++++ PAGE ++++
House debates
Thursday, 14 March 2013
Bills
Export Market Development Grants Amendment Bill 2013; Second Reading
11:06 am
Warren Truss (Wide Bay, National Party, Leader of the Nationals) Share this | Hansard source
Once again, I rise to speak to the Export Market Development Grants Amendment Bill 2013. I say 'once again' because this is the third major amendment that this government has made to the EMDG scheme since it came to office in 2007. This is just another example of Labor's shambolic policy processes. It creates uncertainty through these regular changes. Once again, this emphasises the fact that no-one in business can take the government's word that it will deliver a program and do so with the level of confidence and stability that is necessary to achieve the program's objective. That is why people are talking about sovereign risk now when they talk about Australia, because so often the government changes its mind, alters programs and leaves businesses stranded. Labor does not seem to care about or understand business, and people in business—exporters in this case—simply cannot rely on government programs anymore.
At the 2007 election, Labor promised a huge boost to the EMDG scheme. Then shadow minister Crean trumpeted his proposed changes to the scheme at that time and boasted about the new benefits Labor was going to provide under the EMDG. When elected to government, Labor changed the grants scheme to make it more generous and extended eligibility to a number of criteria. Labor also increased the funding available for the grants from $150 million to $200 million.
The EMDG is a capped scheme, but under the coalition the money provided was adequate to meet all of the claims made, in full. In 2006-07 there was a requirement for a top-up to enable the scheme to pay all of its bills, but Labor never provided that top-up. Instead, it provided $50 million extra for the following year to implement what was to become a more generous scheme. However, the scheme was capped and paid pro rata to applicants and, as there were more people applying for grants than money was available, they would not always receive a full payment. Under the coalition, the money was topped up so that payments, except those for 2006-07, were made in full.
In 2010 the Labor government came back with another amendment to the scheme that changed the grant funding cap back from $200 million to $150 million. So the higher funding was made available only in one year. This trashed the government's election promise and reversed most of the promises the government made at the previous election—promises which were not funded and therefore led to a significant blowout in the cost of the Export Market Development Grants scheme.
The government set up the Mortimer review which looked at the changes the government had made to the scheme, but, in effect, it looked at the whole EMDG scheme. It was about the 10th or 12th review of the EMDG scheme. It has been subject to regular review, both under the coalition government and the Labor government after that. It has been reviewed to death. The government set up another review under Mortimer. To the government's great embarrassment, the Mortimer review recommended that the changes Labor had made in 2008 be reversed—that the previous, coalition government's scheme was better than the scheme Labor had introduced. The government then introduced legislation to essentially reverse the changes it had made in 2008 and reverted the scheme to the arrangements that applied under the previous government. They actually reversed it right back to what had originally been put in place as far back as 1997.
++++ DATA PROVIDED ++++
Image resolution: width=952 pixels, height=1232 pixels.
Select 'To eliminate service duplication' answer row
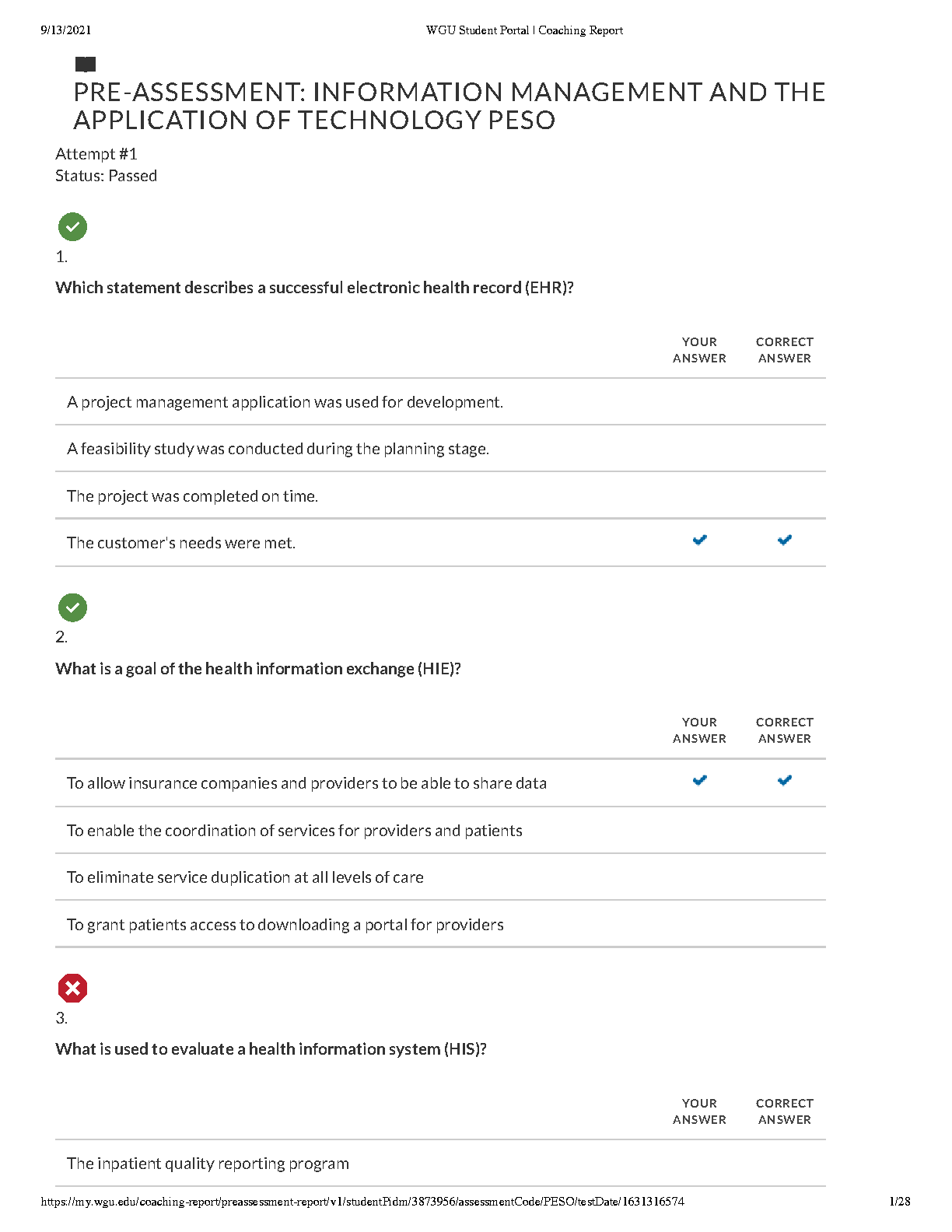click(245, 877)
++++
## GOAL
Reproduce the passage of the export grants speech that begins with "The EMDG is" and ends with "made in full.", changing every "capped" to "limited".

## RESPONSE FOR THIS EXERCISE
The EMDG is a limited scheme, but under the coalition the money provided was adequate to meet all of the claims made, in full. In 2006-07 there was a requirement for a top-up to enable the scheme to pay all of its bills, but Labor never provided that top-up. Instead, it provided $50 million extra for the following year to implement what was to become a more generous scheme. However, the scheme was limited and paid pro rata to applicants and, as there were more people applying for grants than money was available, they would not always receive a full payment. Under the coalition, the money was topped up so that payments, except those for 2006-07, were made in full.